Anders Olsson, Swedish financier and founder of Cassandra Oil.

Olsson holds patents to 15 innovations. He has also been involved in exporting various products to the Middle East, which is where he saw the need for oil decontamination technologies. He envisions using the CASO reactor as a mobile recovery unit for oil shale and oil sands as well as for the spillage and discharge caused by oil exploration. It could also be applied to the recycling of electronic waste.

The CASO reactor could be packed into two or three shipping containers for deployment anywhere in the world within a few weeks, Olsson says.


SKF bearings in the CASO reactor
SKF and its Swedish distributor Momentum Industrial AB supply Cassandra Oil with a number of SKF bearings for use in the company’s CASO pyrolytic reactor, which transforms hydrocarbon waste back into oil. The bearings include a CARB C 3136 for use in the molecular-level crushing, shredding and chemical cracking of hydrocarbons, and standard spherical roller bearings in ancillary machinery. “This is a prestigious and unique customer,” says Magnus Fors, account manager at SKF. “This could become really big in the future.” Meanwhile, there’s a historical connection between the two companies. Cassandra Oil founder Anders Olsson’s maternal grandfather was an SKF engineer and designer some 100 years ago.

A patented technology
Cassandra Oil’s patented reactor technology recovers oil from hydrocarbon-containing materials such as used tyres, reject plastic waste, oil sludge, waste oil, oil sands, oil shale and electronic scrap. The technology is based on unique and rapid thermal depoly-merization by friction as well as fluid-bed operation, a large heat exchange area and the catalytic effect. At the heart of the technology is a reactor – the technology is proprietary – that uses catalytic depolymerization to crack the chains of hydrocarbons and thereby create light fractions of oil. Mechanically generated friction is used to achieve maximum yield and low production costs in relation to cost per barrel. The CASO 600 reactor can process about two tonnes of waste per hour around the clock.

Data:
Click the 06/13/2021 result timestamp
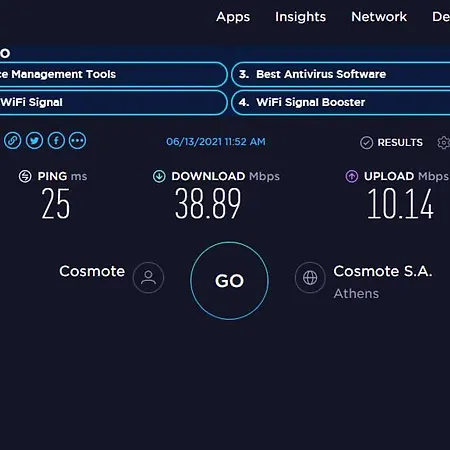 (216, 142)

Set task:
Reproduce the full text above on Anders Olsson and the CASO reactor, word for word and without any changes.

Exercise answer:
Anders Olsson, Swedish financier and founder of Cassandra Oil.

Olsson holds patents to 15 innovations. He has also been involved in exporting various products to the Middle East, which is where he saw the need for oil decontamination technologies. He envisions using the CASO reactor as a mobile recovery unit for oil shale and oil sands as well as for the spillage and discharge caused by oil exploration. It could also be applied to the recycling of electronic waste.

The CASO reactor could be packed into two or three shipping containers for deployment anywhere in the world within a few weeks, Olsson says.


SKF bearings in the CASO reactor
SKF and its Swedish distributor Momentum Industrial AB supply Cassandra Oil with a number of SKF bearings for use in the company’s CASO pyrolytic reactor, which transforms hydrocarbon waste back into oil. The bearings include a CARB C 3136 for use in the molecular-level crushing, shredding and chemical cracking of hydrocarbons, and standard spherical roller bearings in ancillary machinery. “This is a prestigious and unique customer,” says Magnus Fors, account manager at SKF. “This could become really big in the future.” Meanwhile, there’s a historical connection between the two companies. Cassandra Oil founder Anders Olsson’s maternal grandfather was an SKF engineer and designer some 100 years ago.

A patented technology
Cassandra Oil’s patented reactor technology recovers oil from hydrocarbon-containing materials such as used tyres, reject plastic waste, oil sludge, waste oil, oil sands, oil shale and electronic scrap. The technology is based on unique and rapid thermal depoly-merization by friction as well as fluid-bed operation, a large heat exchange area and the catalytic effect. At the heart of the technology is a reactor – the technology is proprietary – that uses catalytic depolymerization to crack the chains of hydrocarbons and thereby create light fractions of oil. Mechanically generated friction is used to achieve maximum yield and low production costs in relation to cost per barrel. The CASO 600 reactor can process about two tonnes of waste per hour around the clock.